Although the company owns a 39 percent stake in Alibaba, Ms. Lengkeek, the Yahoo spokeswoman, stressed that Yahoo no longer has operational control over the China business.
Unlike services offered by Google and Microsoft, emails sent through Yahoo's Chinese domain, .cn, are stored on local servers and subject to Chinese law, a factor that has driven some privacy-conscious users away from Yahoo's e-mail services.
Computer security experts say infiltration of Yahoo's e-mail service once again highlights the challenges that Internet companies face in protecting their customers from hackers.
Paul Wood, a senior analyst at the Symantec Corporation, said a growing number of malignant viruses were tailored to specific recipients, with the goal of tricking them into opening attachments that would insert malware onto their computers. Mr. Wood said his company, which designs anti-virus software, now blocks about 60 such attacks each day, up from 1 or 2 a week in 2005. "They're very well crafted and extremely damaging," he said.

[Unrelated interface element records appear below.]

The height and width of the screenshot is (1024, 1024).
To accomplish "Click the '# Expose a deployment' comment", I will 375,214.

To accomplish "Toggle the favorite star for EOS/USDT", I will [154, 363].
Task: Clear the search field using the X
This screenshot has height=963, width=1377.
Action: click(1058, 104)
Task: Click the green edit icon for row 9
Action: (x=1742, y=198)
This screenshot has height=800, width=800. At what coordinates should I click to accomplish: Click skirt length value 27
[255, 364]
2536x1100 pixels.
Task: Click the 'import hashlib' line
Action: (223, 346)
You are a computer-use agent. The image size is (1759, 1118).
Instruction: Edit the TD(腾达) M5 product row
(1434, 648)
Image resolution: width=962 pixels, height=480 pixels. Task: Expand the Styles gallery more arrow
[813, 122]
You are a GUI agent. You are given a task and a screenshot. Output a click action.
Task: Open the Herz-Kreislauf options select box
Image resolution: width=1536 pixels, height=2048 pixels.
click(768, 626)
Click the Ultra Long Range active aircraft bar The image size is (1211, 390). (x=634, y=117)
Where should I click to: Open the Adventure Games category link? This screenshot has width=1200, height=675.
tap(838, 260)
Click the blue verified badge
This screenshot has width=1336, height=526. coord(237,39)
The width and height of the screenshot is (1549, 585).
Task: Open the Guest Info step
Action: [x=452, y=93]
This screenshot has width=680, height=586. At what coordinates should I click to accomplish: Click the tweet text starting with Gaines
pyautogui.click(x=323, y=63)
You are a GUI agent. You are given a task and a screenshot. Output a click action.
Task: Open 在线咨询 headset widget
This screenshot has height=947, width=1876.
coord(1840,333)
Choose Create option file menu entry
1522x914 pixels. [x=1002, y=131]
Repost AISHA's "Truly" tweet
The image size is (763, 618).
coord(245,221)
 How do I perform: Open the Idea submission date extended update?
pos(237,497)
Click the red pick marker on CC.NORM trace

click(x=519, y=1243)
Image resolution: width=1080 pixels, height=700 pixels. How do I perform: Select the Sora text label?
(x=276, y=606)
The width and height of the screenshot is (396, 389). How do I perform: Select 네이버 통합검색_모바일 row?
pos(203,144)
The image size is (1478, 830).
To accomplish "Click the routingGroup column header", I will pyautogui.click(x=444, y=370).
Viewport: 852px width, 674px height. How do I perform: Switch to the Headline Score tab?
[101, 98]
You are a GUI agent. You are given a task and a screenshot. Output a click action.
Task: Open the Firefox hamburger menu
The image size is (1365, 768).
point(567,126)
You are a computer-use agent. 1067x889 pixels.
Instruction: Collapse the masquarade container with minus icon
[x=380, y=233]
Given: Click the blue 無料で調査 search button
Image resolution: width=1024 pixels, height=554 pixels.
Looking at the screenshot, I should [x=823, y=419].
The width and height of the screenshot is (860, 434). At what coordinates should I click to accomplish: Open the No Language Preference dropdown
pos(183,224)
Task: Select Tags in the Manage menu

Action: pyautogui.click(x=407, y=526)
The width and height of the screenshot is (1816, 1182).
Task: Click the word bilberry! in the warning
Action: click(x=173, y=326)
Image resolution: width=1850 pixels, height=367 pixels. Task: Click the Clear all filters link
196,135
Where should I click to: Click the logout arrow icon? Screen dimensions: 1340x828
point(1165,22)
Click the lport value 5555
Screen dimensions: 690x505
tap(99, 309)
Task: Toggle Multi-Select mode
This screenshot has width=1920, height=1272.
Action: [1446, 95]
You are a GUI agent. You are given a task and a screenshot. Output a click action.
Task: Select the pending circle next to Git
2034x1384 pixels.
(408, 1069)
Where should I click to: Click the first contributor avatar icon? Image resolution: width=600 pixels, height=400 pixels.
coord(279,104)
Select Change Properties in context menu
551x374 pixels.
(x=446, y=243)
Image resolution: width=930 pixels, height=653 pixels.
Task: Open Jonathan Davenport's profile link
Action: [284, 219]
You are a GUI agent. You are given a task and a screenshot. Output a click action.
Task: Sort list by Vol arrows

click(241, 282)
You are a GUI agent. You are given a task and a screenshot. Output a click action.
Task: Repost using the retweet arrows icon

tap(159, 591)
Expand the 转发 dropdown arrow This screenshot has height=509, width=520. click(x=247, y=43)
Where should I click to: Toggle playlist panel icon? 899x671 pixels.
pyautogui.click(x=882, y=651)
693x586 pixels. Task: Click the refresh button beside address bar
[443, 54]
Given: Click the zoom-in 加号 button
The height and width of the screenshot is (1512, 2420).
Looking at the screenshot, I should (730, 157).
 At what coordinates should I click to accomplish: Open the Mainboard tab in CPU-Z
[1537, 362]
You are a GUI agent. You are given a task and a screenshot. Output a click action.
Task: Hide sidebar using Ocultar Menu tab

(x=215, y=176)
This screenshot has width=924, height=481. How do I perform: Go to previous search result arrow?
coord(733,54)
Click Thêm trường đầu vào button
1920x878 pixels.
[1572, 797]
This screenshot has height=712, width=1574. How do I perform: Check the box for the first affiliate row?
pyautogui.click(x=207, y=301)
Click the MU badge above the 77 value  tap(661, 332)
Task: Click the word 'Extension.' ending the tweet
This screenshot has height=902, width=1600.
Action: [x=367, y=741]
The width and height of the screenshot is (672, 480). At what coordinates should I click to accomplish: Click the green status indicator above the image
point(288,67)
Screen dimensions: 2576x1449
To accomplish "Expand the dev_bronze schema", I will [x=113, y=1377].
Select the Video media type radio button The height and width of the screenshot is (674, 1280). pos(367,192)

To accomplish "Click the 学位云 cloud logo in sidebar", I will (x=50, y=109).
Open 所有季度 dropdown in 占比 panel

A report issued by Symantec on Monday found that nearly 30 percent of attacks originated from computers in China; about 20 percent of those came from Shaoxing, a relatively obscure city in Zhejiang Province previously known for winemaking.
Mr. Wood and other experts point out that attacks appearing to come from a certain location can just as easily be emanating from computers infected with botnets, a virus that allows them be controlled remotely by other computing systems.
It is this kind of rogue software that is probably responsible for crippling the Web site of Chinese Human Rights Defenders, a group that has been an assertive critic of China's human rights violations. Since last Thursday, the group's Chinese-language site has been overwhelmed by hackers flooding it with junk requests, a tactic known as denial of service. Although the site has been attacked before, the attacks did not last more than a few hours.
Renee Xia, the international director for the human rights group, said the assault began the same day the American company that is host to its site, Go Daddy, announced that it would stop registering domain names in China. "Maybe it's a coincidence, but we don't think so," Ms. Xia said.